• _EXTRACT TO READ_:
::::
🦜 Mockingjay
Unsupervised Speech Representation Learning with Deep Bidirectional Transformer Encoders
PyTorch Official Implementation
- This is an open source project for Mockingjay, an unsupervised algorithm for learning speech representations introduced and described in the paper "Mockingjay: Unsupervised Speech Representation Learning with Deep Bidirectional Transformer Encoders", which is accepted as a Lecture in ICASSP 2020.
- We compare our speech representations with the APC and CPC approach, evaluating on 3 downstream tasks including: phone classification, speaker recognition, and sentiment classification on spoken content.
- Feel free to use or modify them, any bug report or improvement suggestion will be appreciated. If you have any questions, please contact r07942089@ntu.edu.tw. If you find this project helpful for your research, please do consider to cite this paper, thanks!
- Below we illustrate the proposed Masked Acoustic Model pre-training task, where 15% of input the frames are masked to zero at random during training. Which is reminiscent of the Masked Language Model task of BERT-style pre-training from the NLP ccommunity.
Results
- We provide furthur frame-wise phone classification results, which is not included in our previous paper, comparing with the "Contrastive Predictive Coding, CPC" method, using identical phone labels and train/test split as provided in the CPC paper.
- We pre-train Mockingjay on the 100hr subset of LibriSpeech, same as CPC.
::::
• _AVAILABLE DATA_:
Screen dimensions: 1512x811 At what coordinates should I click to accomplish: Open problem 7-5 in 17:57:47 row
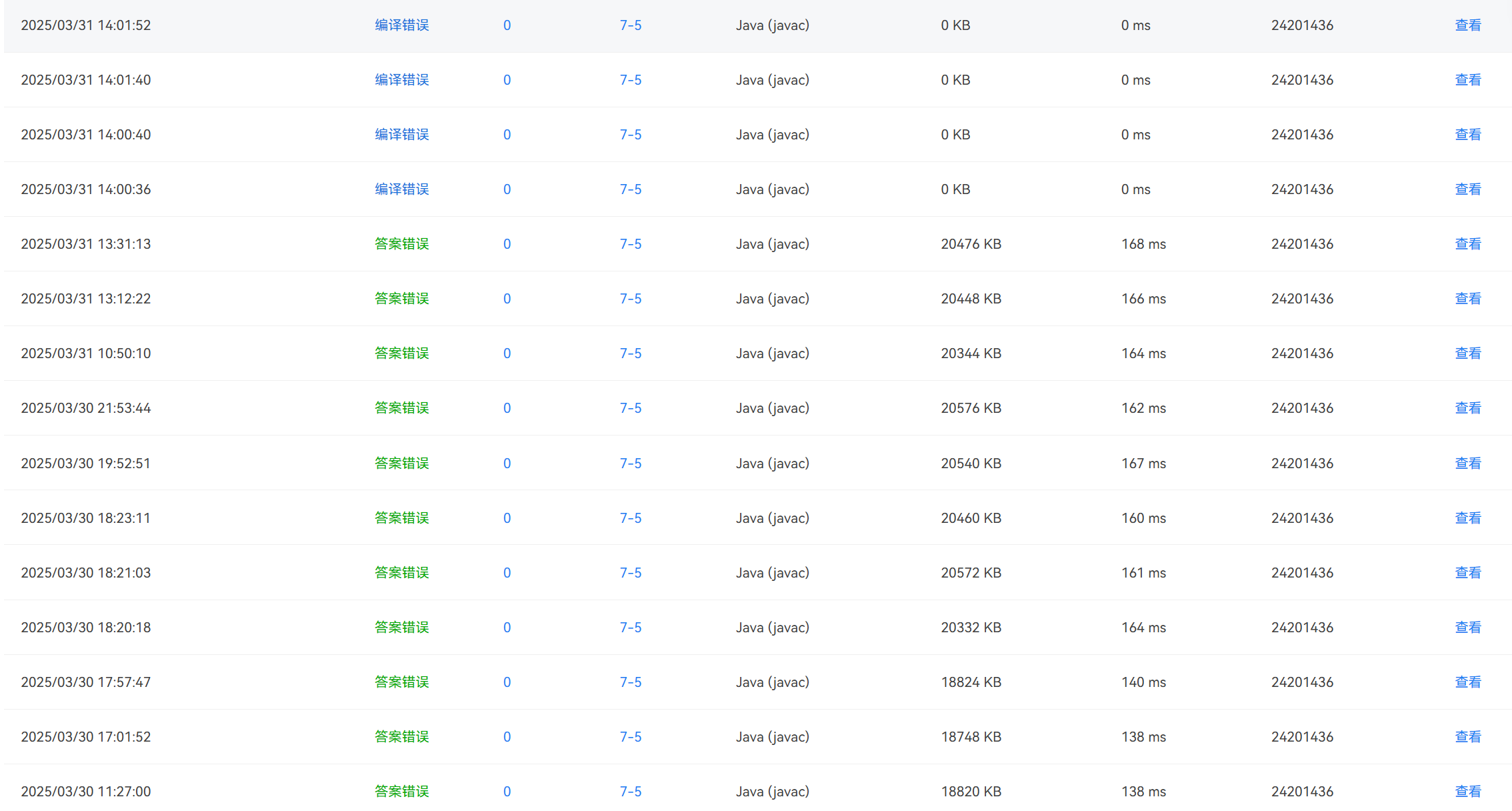[630, 682]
::::
• _GIVEN EXERCISE 1_: List the downstream tasks that the Mockingjay page says were used to evaluate the speech representations.
• _GIVEN EXERCISE 2_: Print a passage of the Mockingjay page, beginning at the words "- Feel free" and stopping after the words "same as CPC.".
The data have no connection to the Mockingjay page.

• _RESULT 1_:
- phone classification
- speaker recognition
- sentiment classification on spoken content

• _RESULT 2_:
- Feel free to use or modify them, any bug report or improvement suggestion will be appreciated. If you have any questions, please contact r07942089@ntu.edu.tw. If you find this project helpful for your research, please do consider to cite this paper, thanks!
- Below we illustrate the proposed Masked Acoustic Model pre-training task, where 15% of input the frames are masked to zero at random during training. Which is reminiscent of the Masked Language Model task of BERT-style pre-training from the NLP ccommunity.
Results
- We provide furthur frame-wise phone classification results, which is not included in our previous paper, comparing with the "Contrastive Predictive Coding, CPC" method, using identical phone labels and train/test split as provided in the CPC paper.
- We pre-train Mockingjay on the 100hr subset of LibriSpeech, same as CPC.